Art gallery and museum
“We have ambitious plans to complete our museum and gallery by June 30, 2024. Although we haven’t yet broken ground, we’ve already invested $25,000 in architects, drawings, soil testing, DA and planning approval costs.
“The Winton region boasts attractions like the Age of Dinosaurs, the Waltzing Matilda Museum, the home of Qantas, the opal industry, and the Stockman Hall of Fame, but it lacks a dedicated space to convey our history. Our museum and gallery will convey the true history of our people and illuminate what life was like under the Aborigines Protection Act of 1909 and shed light on issues like the stolen wages, issues many people are totally oblivious to.
“We possess a treasure trove of documents and elder testimonials about life under the Act which controlled all aspect of their lives, and this continued to the end of the 1960’s, not that long ago. The effects of these derogatory and discriminatory Act’s and legislations, has and continues to have ongoing ramifications. Furthermore, we have plans to demonstrate how tools, food, and medicine were created in traditional Aboriginal ways.
“Our family, like many, includes individuals who served in WW1 and WW2, and while these historical events are widely acknowledged, and commemorated, sadly our history is often met with indifference and omission. We are committed to ensuring our story is told.
“Additionally, we craft and sell bespoke Aboriginal artwork and jewellery created from natural materials found on our property, that are currently available through our online shop. However, it’s challenging to compete in a crowded online market. Our long-term vision involves displaying these items in our museum and gallery, increasing the likelihood of sales.

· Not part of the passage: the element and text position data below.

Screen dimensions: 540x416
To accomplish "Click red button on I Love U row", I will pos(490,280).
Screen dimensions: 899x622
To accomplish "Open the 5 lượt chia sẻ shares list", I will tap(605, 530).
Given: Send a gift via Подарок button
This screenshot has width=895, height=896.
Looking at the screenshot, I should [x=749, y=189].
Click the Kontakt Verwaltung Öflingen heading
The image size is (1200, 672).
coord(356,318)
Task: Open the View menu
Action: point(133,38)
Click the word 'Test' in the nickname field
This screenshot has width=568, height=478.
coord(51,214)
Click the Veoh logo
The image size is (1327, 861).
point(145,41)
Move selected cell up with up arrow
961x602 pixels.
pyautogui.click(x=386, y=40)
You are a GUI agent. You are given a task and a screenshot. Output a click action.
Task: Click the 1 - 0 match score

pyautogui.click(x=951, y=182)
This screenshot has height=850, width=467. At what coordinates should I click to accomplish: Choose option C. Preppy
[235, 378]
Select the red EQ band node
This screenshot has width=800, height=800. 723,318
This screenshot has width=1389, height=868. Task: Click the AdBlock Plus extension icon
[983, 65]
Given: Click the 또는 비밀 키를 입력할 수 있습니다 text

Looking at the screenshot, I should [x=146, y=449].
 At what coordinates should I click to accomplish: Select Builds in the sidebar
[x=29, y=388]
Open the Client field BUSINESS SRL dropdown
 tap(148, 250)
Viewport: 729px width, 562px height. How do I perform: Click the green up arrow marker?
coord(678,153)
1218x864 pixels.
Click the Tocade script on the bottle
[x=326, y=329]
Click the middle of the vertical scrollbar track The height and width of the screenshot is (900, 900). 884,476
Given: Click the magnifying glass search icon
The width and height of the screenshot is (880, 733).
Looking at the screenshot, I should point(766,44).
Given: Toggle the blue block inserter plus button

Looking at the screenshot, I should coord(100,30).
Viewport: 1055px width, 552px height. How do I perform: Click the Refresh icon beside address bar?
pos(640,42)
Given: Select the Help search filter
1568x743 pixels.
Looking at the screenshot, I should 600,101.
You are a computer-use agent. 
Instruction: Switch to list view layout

“Reflecting on a recent grant opportunity, it’s essential to recognise the barriers faced by outback businesses. Grants with substantial value but requiring a 50% co-contribution make them inaccessible to many new and emerging businesses, and other established and previously well-funded business continue to get the support and grow bigger and bigger. Investment in small and emerging businesses is paramount, especially in the outback towns and to continue our regions ongoing development and viability.”
“If we can attract couples or groups to stay in the area for an extra three or four hours, it can extend their stay in Winton by an additional night, benefiting other local establishments such as the motel, pub, shops, and caravan parks.
“When we employ a mother with two children, it can lead to the local school hiring an additional teacher. Children often visit local shops for drinks and snacks, leading shopkeepers to hire more staff. While larger businesses in Brisbane or Townsville may underestimate these impacts, they are immensely significant in a small community like ours.
“Over the years, our region has transitioned from the labour-intensive sheep industry, large railway workforce, to the lesser labour-intensive cattle industry, and is now transitioning to a tourism hub. However, for small enterprises like ours, accessing funding, grants, concessions, or subsidies is crucial to gaining a foothold in this dynamic landscape and to be successfully compete against more established and provisionally funded businesses.”
About Indigenous Business Month (IBM)
- Indigenous Business Month (IBM) is a nationwide campaign held from 1 – 31 October.
- The campaign encourages Aboriginal and Torres Strait Islander businesses to share and celebrate their people’s contribution and inspire the next generation while also increasing demand for First Nations goods and services.
- You can support an Aboriginal or Torres Strait Islander-owned business using Queensland’s Black Business Finder and through Supply Nation – a database of verified Indigenous businesses in Australia.